If a line in the data below contains the word "next", copy it out.
═══ DATASET RECORDS ═══
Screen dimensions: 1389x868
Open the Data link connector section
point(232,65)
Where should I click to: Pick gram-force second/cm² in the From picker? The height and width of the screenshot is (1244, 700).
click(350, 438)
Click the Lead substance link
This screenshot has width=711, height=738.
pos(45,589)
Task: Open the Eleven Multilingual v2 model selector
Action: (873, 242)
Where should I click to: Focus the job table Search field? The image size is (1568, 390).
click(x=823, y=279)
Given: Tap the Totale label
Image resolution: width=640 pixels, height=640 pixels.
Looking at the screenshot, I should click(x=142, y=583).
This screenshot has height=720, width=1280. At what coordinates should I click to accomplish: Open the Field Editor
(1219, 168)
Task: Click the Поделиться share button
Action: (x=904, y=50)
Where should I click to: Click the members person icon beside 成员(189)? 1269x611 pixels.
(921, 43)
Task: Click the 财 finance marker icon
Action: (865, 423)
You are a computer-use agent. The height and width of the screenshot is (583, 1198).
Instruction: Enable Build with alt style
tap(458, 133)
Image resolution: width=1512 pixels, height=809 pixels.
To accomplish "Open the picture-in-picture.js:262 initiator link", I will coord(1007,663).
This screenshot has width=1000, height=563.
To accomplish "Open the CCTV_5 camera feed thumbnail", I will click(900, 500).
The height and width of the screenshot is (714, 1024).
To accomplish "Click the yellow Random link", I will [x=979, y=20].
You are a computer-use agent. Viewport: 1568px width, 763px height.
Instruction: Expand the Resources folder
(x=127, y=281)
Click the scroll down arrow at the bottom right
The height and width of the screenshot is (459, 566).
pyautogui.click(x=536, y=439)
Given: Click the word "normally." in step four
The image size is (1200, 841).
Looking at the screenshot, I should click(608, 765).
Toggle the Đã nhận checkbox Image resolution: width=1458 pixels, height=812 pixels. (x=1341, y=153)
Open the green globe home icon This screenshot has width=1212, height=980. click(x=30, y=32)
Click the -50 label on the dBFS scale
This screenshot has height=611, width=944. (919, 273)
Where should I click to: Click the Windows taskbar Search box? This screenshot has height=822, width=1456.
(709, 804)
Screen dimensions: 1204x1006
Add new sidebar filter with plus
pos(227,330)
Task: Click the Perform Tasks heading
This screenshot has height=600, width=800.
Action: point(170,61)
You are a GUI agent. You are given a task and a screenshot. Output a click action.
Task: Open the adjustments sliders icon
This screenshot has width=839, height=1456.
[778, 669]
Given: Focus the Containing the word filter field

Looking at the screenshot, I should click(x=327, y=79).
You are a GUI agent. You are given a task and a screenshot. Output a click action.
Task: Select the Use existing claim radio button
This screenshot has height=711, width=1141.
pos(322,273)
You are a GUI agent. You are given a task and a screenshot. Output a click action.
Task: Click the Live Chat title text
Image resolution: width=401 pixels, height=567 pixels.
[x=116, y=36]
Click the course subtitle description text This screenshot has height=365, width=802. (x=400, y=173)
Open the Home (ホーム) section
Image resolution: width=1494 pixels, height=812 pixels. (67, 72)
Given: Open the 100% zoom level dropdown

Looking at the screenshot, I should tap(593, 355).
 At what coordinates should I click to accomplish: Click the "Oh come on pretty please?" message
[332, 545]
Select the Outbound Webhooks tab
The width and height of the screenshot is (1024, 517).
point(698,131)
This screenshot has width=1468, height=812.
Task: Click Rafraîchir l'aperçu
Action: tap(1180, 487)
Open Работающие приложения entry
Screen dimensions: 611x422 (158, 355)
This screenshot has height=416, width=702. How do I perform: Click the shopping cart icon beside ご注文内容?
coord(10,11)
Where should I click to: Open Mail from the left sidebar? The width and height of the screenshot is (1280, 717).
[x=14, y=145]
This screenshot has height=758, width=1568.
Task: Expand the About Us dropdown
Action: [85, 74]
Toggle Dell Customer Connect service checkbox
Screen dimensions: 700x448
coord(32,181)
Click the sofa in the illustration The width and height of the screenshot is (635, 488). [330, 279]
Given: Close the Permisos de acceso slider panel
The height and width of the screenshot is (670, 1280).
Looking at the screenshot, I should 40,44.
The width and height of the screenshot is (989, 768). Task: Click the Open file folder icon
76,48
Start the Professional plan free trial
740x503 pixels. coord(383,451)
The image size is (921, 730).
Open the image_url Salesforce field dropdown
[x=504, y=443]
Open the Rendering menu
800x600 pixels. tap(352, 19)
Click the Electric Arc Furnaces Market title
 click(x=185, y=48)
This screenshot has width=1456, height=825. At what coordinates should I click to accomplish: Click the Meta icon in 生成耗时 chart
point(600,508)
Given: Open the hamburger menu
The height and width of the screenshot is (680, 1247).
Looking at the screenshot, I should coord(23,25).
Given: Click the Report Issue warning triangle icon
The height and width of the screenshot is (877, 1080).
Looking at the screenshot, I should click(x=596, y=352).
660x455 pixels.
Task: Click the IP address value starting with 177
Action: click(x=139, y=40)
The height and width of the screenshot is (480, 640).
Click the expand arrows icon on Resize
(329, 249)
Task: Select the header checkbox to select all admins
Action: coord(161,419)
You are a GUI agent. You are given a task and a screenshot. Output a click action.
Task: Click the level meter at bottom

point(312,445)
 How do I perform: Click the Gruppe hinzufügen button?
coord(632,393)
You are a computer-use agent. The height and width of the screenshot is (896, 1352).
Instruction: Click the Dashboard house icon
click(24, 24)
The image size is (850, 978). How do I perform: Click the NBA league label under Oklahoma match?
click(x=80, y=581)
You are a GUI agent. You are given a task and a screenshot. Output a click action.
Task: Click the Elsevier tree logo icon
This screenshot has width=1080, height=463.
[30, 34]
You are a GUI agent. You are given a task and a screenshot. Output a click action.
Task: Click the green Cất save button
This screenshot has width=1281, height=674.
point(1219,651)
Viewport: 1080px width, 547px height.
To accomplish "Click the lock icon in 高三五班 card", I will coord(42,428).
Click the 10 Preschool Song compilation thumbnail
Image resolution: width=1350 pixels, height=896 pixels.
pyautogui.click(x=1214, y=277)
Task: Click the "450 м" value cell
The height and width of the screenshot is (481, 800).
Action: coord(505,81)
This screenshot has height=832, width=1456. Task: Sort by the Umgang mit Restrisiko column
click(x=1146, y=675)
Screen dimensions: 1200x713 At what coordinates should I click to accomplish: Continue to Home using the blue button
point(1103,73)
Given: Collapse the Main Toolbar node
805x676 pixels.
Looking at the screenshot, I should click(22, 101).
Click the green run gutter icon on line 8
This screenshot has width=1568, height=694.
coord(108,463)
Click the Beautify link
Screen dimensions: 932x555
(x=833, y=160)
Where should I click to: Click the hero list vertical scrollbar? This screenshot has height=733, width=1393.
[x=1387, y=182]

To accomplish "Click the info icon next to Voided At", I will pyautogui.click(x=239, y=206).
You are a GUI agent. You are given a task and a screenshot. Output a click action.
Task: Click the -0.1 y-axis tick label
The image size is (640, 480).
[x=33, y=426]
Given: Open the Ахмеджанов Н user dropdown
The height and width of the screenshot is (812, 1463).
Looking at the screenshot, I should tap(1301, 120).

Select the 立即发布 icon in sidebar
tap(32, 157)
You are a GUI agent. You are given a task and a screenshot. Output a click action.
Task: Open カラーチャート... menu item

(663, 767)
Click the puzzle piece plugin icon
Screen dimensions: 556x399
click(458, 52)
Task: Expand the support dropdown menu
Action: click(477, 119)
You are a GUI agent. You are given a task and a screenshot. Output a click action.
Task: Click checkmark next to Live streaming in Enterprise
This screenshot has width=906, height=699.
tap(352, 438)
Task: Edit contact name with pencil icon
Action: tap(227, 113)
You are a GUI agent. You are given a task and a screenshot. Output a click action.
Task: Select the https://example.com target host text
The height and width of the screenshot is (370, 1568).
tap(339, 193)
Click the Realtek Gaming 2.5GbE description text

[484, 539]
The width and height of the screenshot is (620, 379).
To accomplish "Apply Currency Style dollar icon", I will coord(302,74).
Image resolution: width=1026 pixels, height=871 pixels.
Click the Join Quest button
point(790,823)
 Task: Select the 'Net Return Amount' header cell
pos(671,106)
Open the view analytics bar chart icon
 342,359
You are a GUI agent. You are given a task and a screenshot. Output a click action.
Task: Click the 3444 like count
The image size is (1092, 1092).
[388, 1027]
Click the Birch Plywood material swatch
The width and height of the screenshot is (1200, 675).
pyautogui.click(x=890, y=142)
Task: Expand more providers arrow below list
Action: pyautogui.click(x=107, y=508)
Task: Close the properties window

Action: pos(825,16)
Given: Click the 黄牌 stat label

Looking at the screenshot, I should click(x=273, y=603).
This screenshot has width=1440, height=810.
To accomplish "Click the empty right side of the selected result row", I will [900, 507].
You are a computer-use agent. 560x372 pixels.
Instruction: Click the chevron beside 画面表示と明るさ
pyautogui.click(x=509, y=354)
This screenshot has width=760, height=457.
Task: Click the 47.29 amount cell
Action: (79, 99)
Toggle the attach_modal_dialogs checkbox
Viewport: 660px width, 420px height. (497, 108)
═══
_SOLUTION BELOW_
To accomplish "Click the info icon next to Voided At", I will pyautogui.click(x=239, y=206).
Task: Click checkmark next to Live streaming in Enterprise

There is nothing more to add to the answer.